Second, each spatio-temporal kriging method produces distinct spatio-temporal patterns, mainly due to differences in the spatio-temporal patterns of the estimated global trends. Specifically, OSTK, which relies primarily on spatio-temporal interactions, typically yields smooth patterns, and PRSTK exhibits smooth trends in both the global trends and spatio-temporal interactions. However, the results indicate that machine learning models (i.e., RFSTK and BTSTK), particularly tree-based, generate more abrupt spatio-temporal patterns in the global trends and reduce the proportion of variation attributed to spatio-temporal interactions.
The selection of a kriging model should account for not only overall accuracy but also the character of variation in spatio-temporal phenomena. If the variations exhibit smooth and gradual changes over space and time, OSTK and PRSTK are more suitable for capturing these long-range trends. These models are particularly advantageous in applications where preserving overall structural patterns and minimizing abrupt fluctuations are essential, especially in cases of relatively smooth variation that is independent of enumeration units. In contrast, when localized variations are more pronounced and exhibit abrupt changes, RFSTK and BTSTK provide more appropriate estimations for identifying and emphasizing discrete concentration shifts. This makes them especially useful in cases where sudden changes in spatial and temporal data require detailed representation. Distinguishing between smooth and abrupt patterns often relies on data behavior and visual diagnostics [
32]. As reported in previous studies [
33], NO₂ concentrations typically exhibit smooth variation, a pattern also observed in this study. PRSTK is, therefore, more suitable as it captures gradual differences in both global trends and spatio-temporal interactions, even though its overall accuracy is lower than that of RFSTK and BTSTK.
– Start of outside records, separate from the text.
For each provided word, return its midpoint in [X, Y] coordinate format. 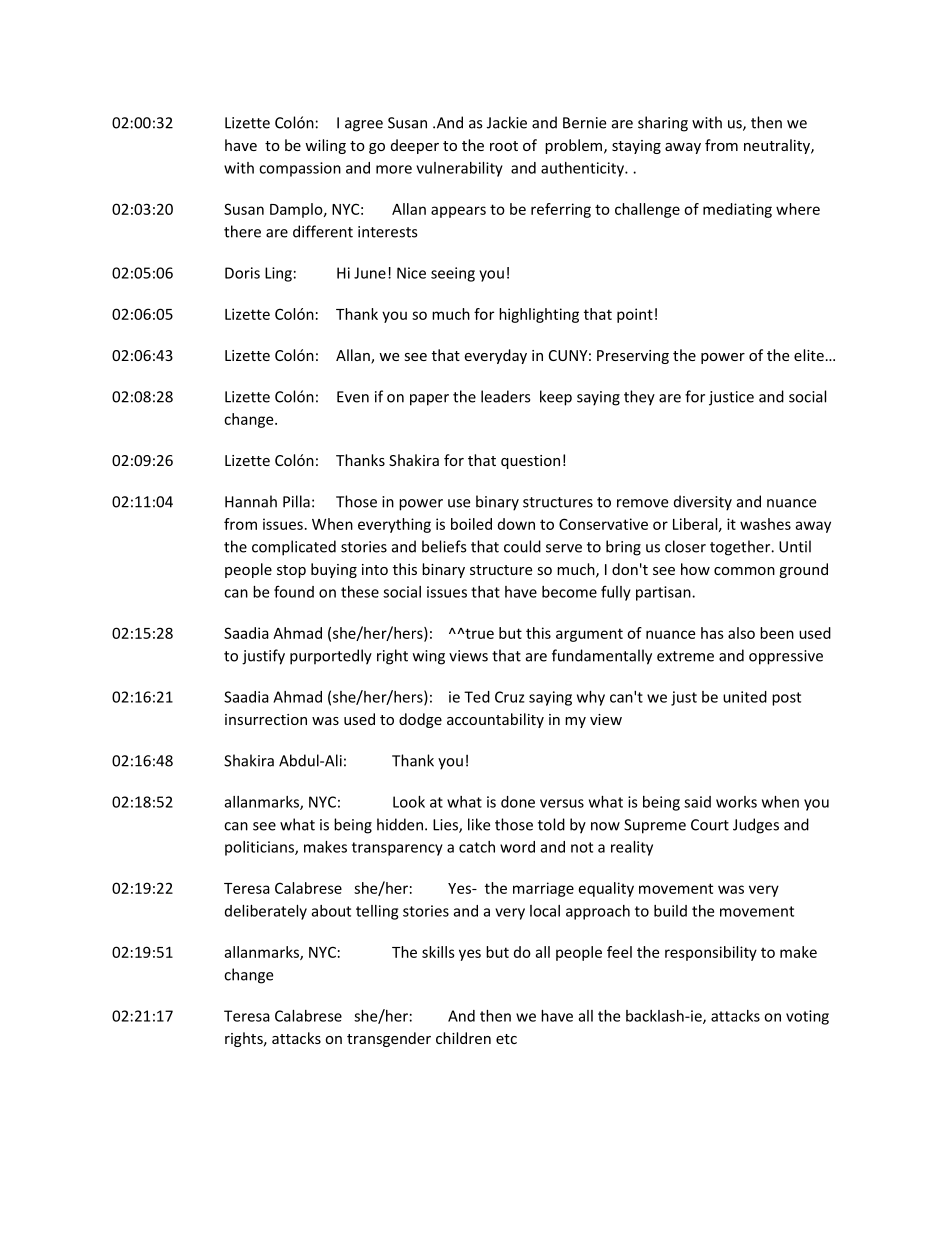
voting [807, 1017]
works [736, 802]
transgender [389, 1039]
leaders [505, 396]
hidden [400, 824]
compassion [300, 169]
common [744, 571]
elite [809, 355]
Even [353, 397]
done [518, 802]
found [294, 591]
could [522, 546]
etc [506, 1039]
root [504, 146]
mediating [737, 210]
This study provides two insights into the field of spatio-temporal interpolation. First, overall accuracy may not be a sufficient criterion for selecting a spatio-temporal kriging model. Specifically, it shows that improvements in overall accuracy resulting from the integration of machine learning and kriging are primarily due to the effective capture of global trends. However, a greater emphasis on modeling global trends may diminish the role of kriging in explaining spatio-temporal variation. Second, this study highlights the importance of considering the character of variation in spatio-temporal phenomena when selecting a kriging method. By evaluating the contributions of different sources of variation, the study shows that when the influence of an abrupt global trends estimation is substantial, it can lead to more abrupt overall patterns in the final interpolation results. The proposed method may be especially beneficial in applications where preserving spatial patterns is critical, such as in disease cluster detection [
34] or location allocation [
35].
This study can be extended in the following ways. First, further evaluation of various machine learning models that can be integrated with kriging is needed. While this study utilizes tree-based machine learning models, ensemble approaches built on other algorithms, e.g., regression-based models, may generate different spatio-temporal patterns. Second, the approach can be extended to other cases that involve different characteristics of variation in spatio-temporal phenomena. In particular, further investigation is needed for phenomena that exhibit more abrupt patterns than the air pollution data used in this study. Third, improving the computational scalability of integrated machine learning and kriging approaches for large-scale datasets remains an important challenge.